Every solo-serving peer now runs three synthetic chats back-to-back against its own llama-server with no mesh layers in the path, and gossips the median. The catalog shows the through-mesh number, the native number, and the ratio between them as a coloured "mesh efficiency" percentage — making the cost of the entry tunnel, auth gateway, and routing layer measurable on every row.
Phase 3.0 publishes a second throughput figure for every solo-serving peer: the rate that same peer's llama-server reaches when called directly, with no mesh layers between the prompt and the model. The catalog now carries both numbers for the same peer-model pair, plus the ratio between them, so the cost of routing a request through the mesh is measurable on its own terms instead of inferred from a single value.
When a peer's llama-server reports Ready on the solo path, the runtime now spawns a background collector. After a 30-second settle delay it issues a single deterministic streaming completion (temperature=0, seed=42, max_tokens=128) directly to 127.0.0.1:llama_port — no entry tunnel, no auth gateway, no routing layer. The result is timed using the same TTFT and decode-rate logic that records through-mesh samples (including the same wall-clock fallback Phase 1 installed when decode windows collapse near zero), persisted at ~/.closedmesh/native-baselines.json keyed by model file mtime, and gossiped via a new repeated field on the peer announcement. It refreshes every 12 hours or when the model file changes.
On the catalog at closedmesh.com/status, every model row now carries up to three throughput stats: the median through-mesh tok/s (from Phase 1), the median native tok/s (new), and a coloured "mesh efficiency" percentage — green at 80%+, amber 50–80%, red below 50%. The math is through ÷ native: 1.00 means the mesh path matches the peer's local stack, and the gap below 1.00 is the budget available for optimising the entry tunnel, auth gateway, and routing layer. Each percentage point reclaimed there will show up on the same catalog row that exposed it.
Scope: the collector runs on the solo-launch path. Pipeline-host and MoE-shard peers reach their local llama-server through iroh tunnels to remote rpc-servers, so the same single-port measurement would already include network overhead and stop being a native baseline. A second collector that captures the rpc-tunnel cost separately is queued as a follow-up once the solo ratios surface a gap worth attributing in those modes.
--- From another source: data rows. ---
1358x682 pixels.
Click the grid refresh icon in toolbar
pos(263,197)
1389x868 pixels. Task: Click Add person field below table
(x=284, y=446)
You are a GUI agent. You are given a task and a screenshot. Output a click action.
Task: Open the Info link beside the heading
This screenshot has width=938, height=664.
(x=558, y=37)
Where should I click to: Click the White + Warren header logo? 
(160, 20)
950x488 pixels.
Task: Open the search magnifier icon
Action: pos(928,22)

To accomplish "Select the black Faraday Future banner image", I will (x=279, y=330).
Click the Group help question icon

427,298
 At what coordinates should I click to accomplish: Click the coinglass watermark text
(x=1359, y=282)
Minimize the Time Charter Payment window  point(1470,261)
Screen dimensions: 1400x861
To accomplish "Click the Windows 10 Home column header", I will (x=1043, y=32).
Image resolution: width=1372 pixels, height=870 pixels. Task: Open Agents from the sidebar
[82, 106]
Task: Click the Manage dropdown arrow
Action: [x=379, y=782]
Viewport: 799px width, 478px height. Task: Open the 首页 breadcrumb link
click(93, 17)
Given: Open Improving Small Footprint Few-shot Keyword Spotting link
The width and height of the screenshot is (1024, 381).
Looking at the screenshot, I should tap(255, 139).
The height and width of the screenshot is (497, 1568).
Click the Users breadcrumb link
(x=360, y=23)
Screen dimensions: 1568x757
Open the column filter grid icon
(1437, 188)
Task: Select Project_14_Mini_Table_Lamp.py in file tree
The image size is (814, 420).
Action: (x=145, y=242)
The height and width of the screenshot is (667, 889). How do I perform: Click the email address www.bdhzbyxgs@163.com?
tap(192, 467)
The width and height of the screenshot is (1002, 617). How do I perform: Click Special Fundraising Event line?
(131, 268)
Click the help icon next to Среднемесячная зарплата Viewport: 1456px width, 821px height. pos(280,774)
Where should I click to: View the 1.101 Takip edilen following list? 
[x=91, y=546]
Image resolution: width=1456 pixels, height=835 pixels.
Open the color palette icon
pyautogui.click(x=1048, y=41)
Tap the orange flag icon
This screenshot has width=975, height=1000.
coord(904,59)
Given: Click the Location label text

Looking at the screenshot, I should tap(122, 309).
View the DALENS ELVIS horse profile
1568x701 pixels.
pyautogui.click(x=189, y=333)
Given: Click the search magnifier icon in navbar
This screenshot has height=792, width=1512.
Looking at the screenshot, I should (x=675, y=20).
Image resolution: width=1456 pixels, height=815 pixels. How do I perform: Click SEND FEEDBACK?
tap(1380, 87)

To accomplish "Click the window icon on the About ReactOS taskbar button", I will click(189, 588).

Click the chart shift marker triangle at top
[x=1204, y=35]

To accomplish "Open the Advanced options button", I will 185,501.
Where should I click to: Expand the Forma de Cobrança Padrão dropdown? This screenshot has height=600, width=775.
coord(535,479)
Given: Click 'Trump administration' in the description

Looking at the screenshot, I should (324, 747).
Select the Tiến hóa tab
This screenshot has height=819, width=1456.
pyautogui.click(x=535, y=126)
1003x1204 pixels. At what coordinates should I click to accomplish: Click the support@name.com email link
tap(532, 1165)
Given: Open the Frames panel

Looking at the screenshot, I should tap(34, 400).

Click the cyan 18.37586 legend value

Peers running pre-v0.66.49 advertise an empty baselines field; the catalog renders those rows as "no measurement yet," keeping the missing-data state visibly distinct from measured-and-slow.
What the new column immediately surfaced was a runtime bug, not a routing one. v0.66.49 had been launching llama-server with a fitter argument (-fitt) set to 70% of the device's VRAM. The runtime treated that value as a ceiling on llama.cpp's GPU usage, but llama.cpp treats it as the amount of memory it must leave free on the device. On an 18 GB M3 Pro (Metal pool ~12 GiB) the runtime was therefore telling the fitter to keep ~9.7 GiB free — leaving ~2.6 GiB for the model, forcing 22 of 36 layers of an 8 B Q4_K_M model to CPU repack, and pinning native decode at 0.74 tok/s. v0.66.50 (a same-day hotfix) fixed an unrelated gossip-refresh path that was clearing the new metric on legacy peers. v0.66.51 replaced the fitter formula with a small absolute margin (1–2 GiB regardless of device size), and the same M3 Pro now reports 8.95 tok/s native and 2528 ms TTFT — a 12.1× decode and 2.9× TTFT improvement on a single config change, on hardware nothing else changed about.
v0.66.52 then surfaced a second problem on top of the first: the published native number was being decided by single-shot variance. A controlled config sweep on the same M3 Pro ran the identical (model, args, prompt) three times back-to-back and returned 15.44 → 21.08 → 37.09 tok/s — a 2.4× spread on identical input, with the slowest sample tracking GPU command-queue and Metal-clock warmup rather than sustained capability. The 8.95 tok/s value the catalog had been publishing was an artefact of which 10-second window the collector happened to land in, not what the hardware could do. v0.66.52 raised the per-refresh sample count from 1 to 3, runs the samples back-to-back with a 1 s pause, and publishes the per-axis median; the on-disk cache and the gossiped `samples` field both record the actual N. The same M3 Pro now reports 21.07 tok/s native and 143 ms TTFT — a 2.4× decode and 18× TTFT correction on the published number, with no change to the underlying hardware or model.
Correction (2026-06-12): the coloured "mesh efficiency" percentage described above was removed from the catalog, because the ratio measured the wrong thing. For a solo serve the through-mesh and native numbers come from the same llama-server on the same hardware, so the decode rate is identical by construction and the gap between them was sampling noise, not a routing cost. The network's actual cost is first-token latency — the tunnel and routing layer add to TTFT, not to the per-token decode rate — so a throughput ratio that read "60% efficient" implied a generation-speed penalty that does not exist. A TTFT-based overhead figure would have been just as misleading: the native baseline is a short synthetic prompt while through-mesh samples come from real, longer prompts, so most of that gap is prefill length rather than mesh overhead. The catalog now shows the raw numbers — through-mesh tok/s, native tok/s, and fastest first token — and lets them stand without a derived ratio. Pooled-split serves remain the one case where through-mesh throughput is genuinely lower, because the model is split across peers over WAN; the row's topology label says so.